Spatial point pattern analyses of Bovine viral diarrhea virus infection in domestic livestock herds and concomitant seroprevalence in wild white-tailed deer (Odocoileus virginianus) in New York State, USA.

Bovine viral diarrhea virus (BVDV) is an economically important disease of domestic cattle that is capable of infecting cervids. A first step in the formulation of a regional BVDV management plan is a local assessment of the likelihood of pathogen transmission from wildlife to domestic livestock.
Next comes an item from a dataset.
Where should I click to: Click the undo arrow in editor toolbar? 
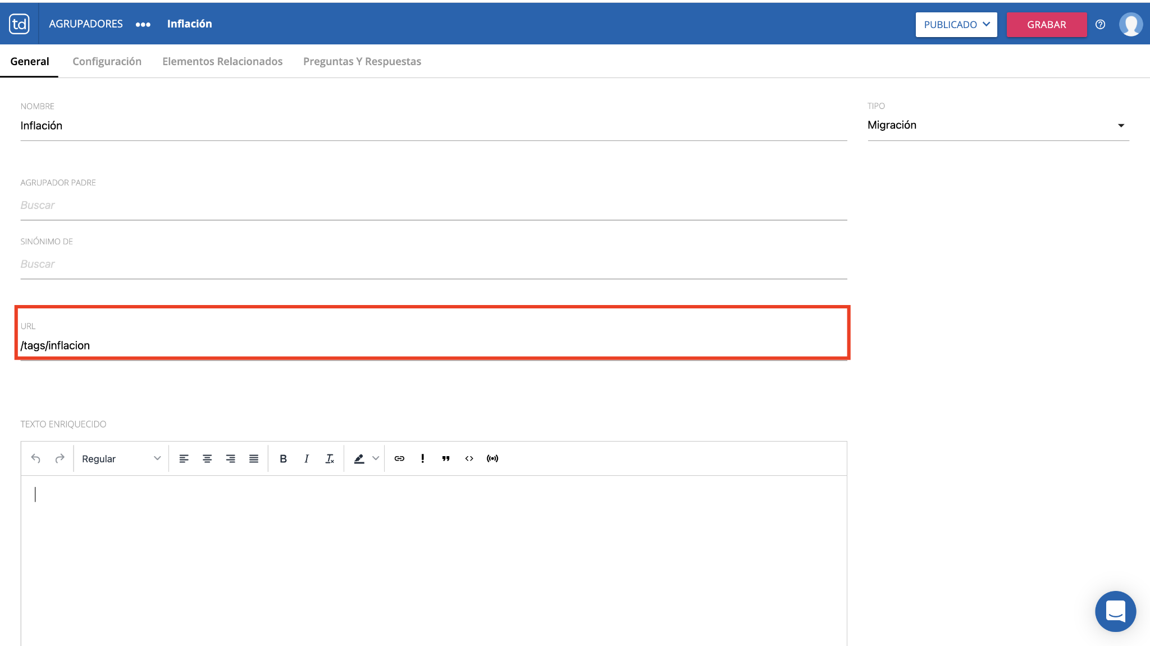coord(36,458)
To achieve this, blood samples were collected from hunter-harvested white-tailed deer (Odocoileus virginianus) throughout New York State in the fall of 2009 and 2010. The SVANOVIR BVDV p80-AB enzyme-linked immunosorbent assay (ELISA; Svanova Biotech AV, Uppsala, Sweden) was used to screen sera for anti-BVDV antibodies. Because this ELISA is not validated for use in white-tailed deer, sera that tested positive were tested again using serum neutralization to verify the presence of antibodies. Spatial data describing the geographic location of BVDV antigen-positive cattle and camelid herds and BVDV-seropositive white-tailed deer were analyzed via the dual kernel density estimation method. In white-tailed deer, 7.48% (80/1,069) were BVDV-seropositive, whereas 3.43% (144/4,195) of tested herds were positive for BVDV antigen. An exploratory cluster analysis revealed 1 significant cluster of BVDV antigen-positive herds and 2 significant clusters of BVDV-seropositive deer. There was no spatial overlap between the clusters. The spatial point pattern and exploratory cluster analyses suggest that BVDV is maintained independently in domestic livestock herds in the western part of the state and in the white-tailed deer population in the northwestern part of the state.